Faith pretends she doesn’t care or does she believe this?
“Anyway, how many people do you think we’ve saved by now? Thousands? And didn’t you stop the world from ending? Because in my book, that puts you and me in the plus column.” “We help people! It doesn’t mean we can do whatever we want.” “Why not? The guy I offed was no Gandhi. I mean, we just saw he was mixed up in dirty dealings.” “Maybe, but what if he was coming to us for help?” “What if he was? You’re still not seeing the big picture, B. Something made us different. We’re warriors. We’re built to kill.” “To kill demons! But it does not mean that we get to pass judgment on people like we’re better than everybody else!” “We are better!”
The first time I saw the scene when Buffy thinks Giles believes Faith’s take on Allan’s death I was shocked and even now, I’m all agog by a stunning piece of cleverness by Faith and by Giles.
Oh Wesley, Wesley. I’m not sure I can like Angel; I mean Wesley is in it.
The scene in the cafeteria as the Scoobies decide what to do is just a marvellous opportunity for AH to shine. As Xander slowly reveals that he had sex with Faith and the others equally slowly cotton on, Willow sits there twisting her hands in her lap looking devastated but just in control. Xander did the thing and didn’t tell her. Life sucks for Willow in this episode and it doesn’t help that Oz is absent throughout.
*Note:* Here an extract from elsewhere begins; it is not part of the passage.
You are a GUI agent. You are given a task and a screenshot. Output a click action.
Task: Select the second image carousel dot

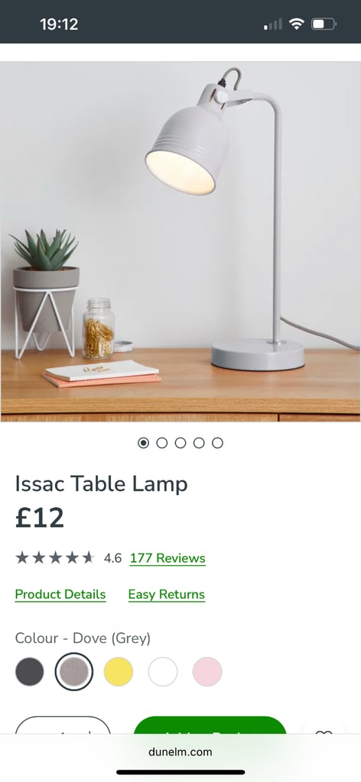(162, 443)
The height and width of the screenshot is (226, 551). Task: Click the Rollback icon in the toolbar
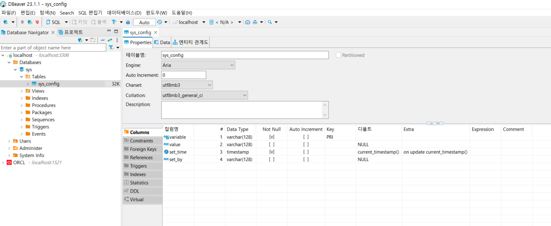point(93,22)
Faith is in the process of murdering Xander when he is rescued by Angel. Maybe I missed it but this “incident” is not mentioned an awful lot in subsequent episodes. Willow dislikes Faith more than Xander ever seems to. For example, in this very episode: “I kind of have an issue with Faith sharing my people. But she murdered someone and accused Buffy. Then she hurt Xander. I hate to say it, but maybe she belongs behind bars.” Faith didn’t murder, she killed; but she was going to strangle Xander. However, the language used here seems to diminish Xander’s near death experience and Xander himself doesn’t have any more dialogue after Faith’s attack and, certainly, in the next three episodes the strangling isn’t mentioned.